[Opening MATERIAL FOR THIS EXERCISE section]

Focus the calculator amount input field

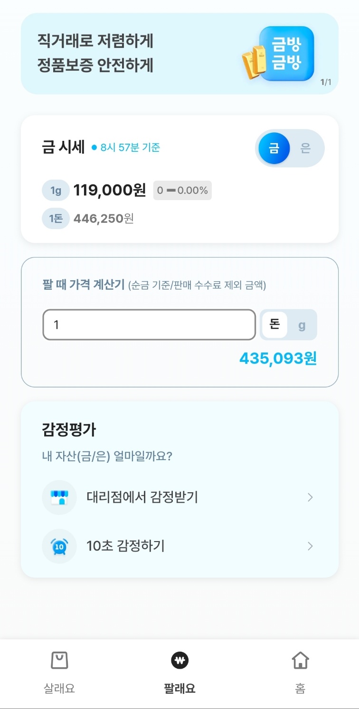[149, 325]
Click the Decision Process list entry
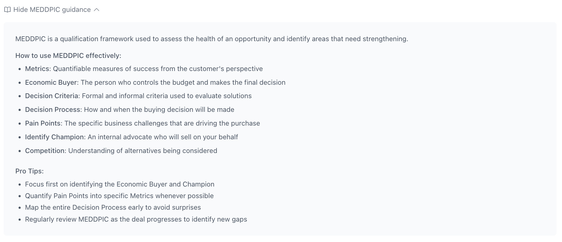The height and width of the screenshot is (242, 562). (x=53, y=109)
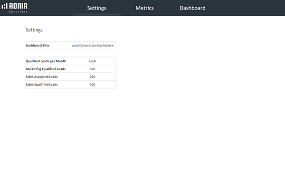Screen dimensions: 285x196
Task: Select the Qualified Leads per Month header
Action: point(46,61)
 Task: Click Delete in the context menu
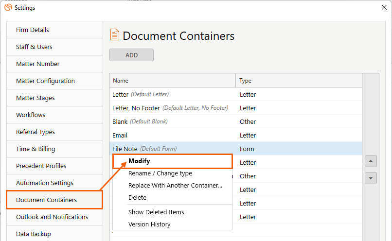[x=137, y=198]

[Closing MATERIAL FOR THIS EXERCISE section]

(WORK REQUEST) Copy out each record shown above without alteration, skipping any picture.

(EXERCISE OUTPUT)
Focus the calculator amount input field

[149, 325]
Click the Decision Process list entry
The height and width of the screenshot is (242, 562). (x=53, y=109)
Screen dimensions: 285x196
Task: Select the Qualified Leads per Month header
Action: point(46,61)
 Task: Click Delete in the context menu
[x=137, y=198]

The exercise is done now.